-- Opening Marker --

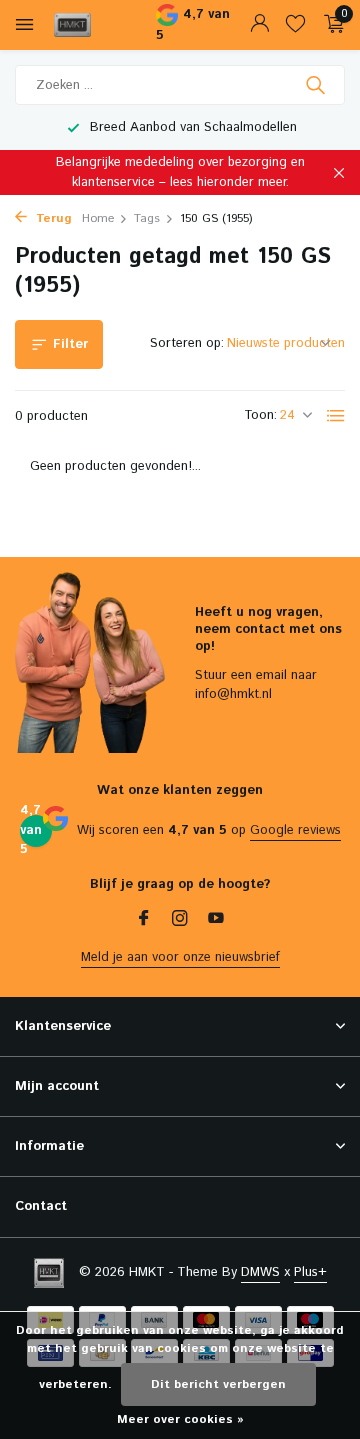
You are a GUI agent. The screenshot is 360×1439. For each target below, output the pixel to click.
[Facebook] (144, 921)
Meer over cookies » (180, 1419)
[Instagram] (180, 921)
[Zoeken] (317, 85)
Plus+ (310, 1272)
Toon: (260, 415)
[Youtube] (216, 921)
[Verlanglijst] (295, 25)
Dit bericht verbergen (218, 1384)
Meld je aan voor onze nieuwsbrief (180, 957)
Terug (52, 218)
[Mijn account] (259, 25)
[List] (336, 416)
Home (98, 218)
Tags (147, 218)
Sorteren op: (187, 343)
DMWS (260, 1272)
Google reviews (295, 830)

-- Closing Marker --

*What the task requires:*
Give the entries again exactly, but skip every image.

*Result for this task:*
You are a GUI agent. The screenshot is 360×1439. For each target below, output the pixel to click.
[Facebook] (144, 921)
Meer over cookies » (180, 1419)
[Instagram] (180, 921)
[Zoeken] (317, 85)
Plus+ (310, 1272)
Toon: (260, 415)
[Youtube] (216, 921)
[Verlanglijst] (295, 25)
Dit bericht verbergen (218, 1384)
Meld je aan voor onze nieuwsbrief (180, 957)
Terug (52, 218)
[Mijn account] (259, 25)
[List] (336, 416)
Home (98, 218)
Tags (147, 218)
Sorteren op: (187, 343)
DMWS (260, 1272)
Google reviews (295, 830)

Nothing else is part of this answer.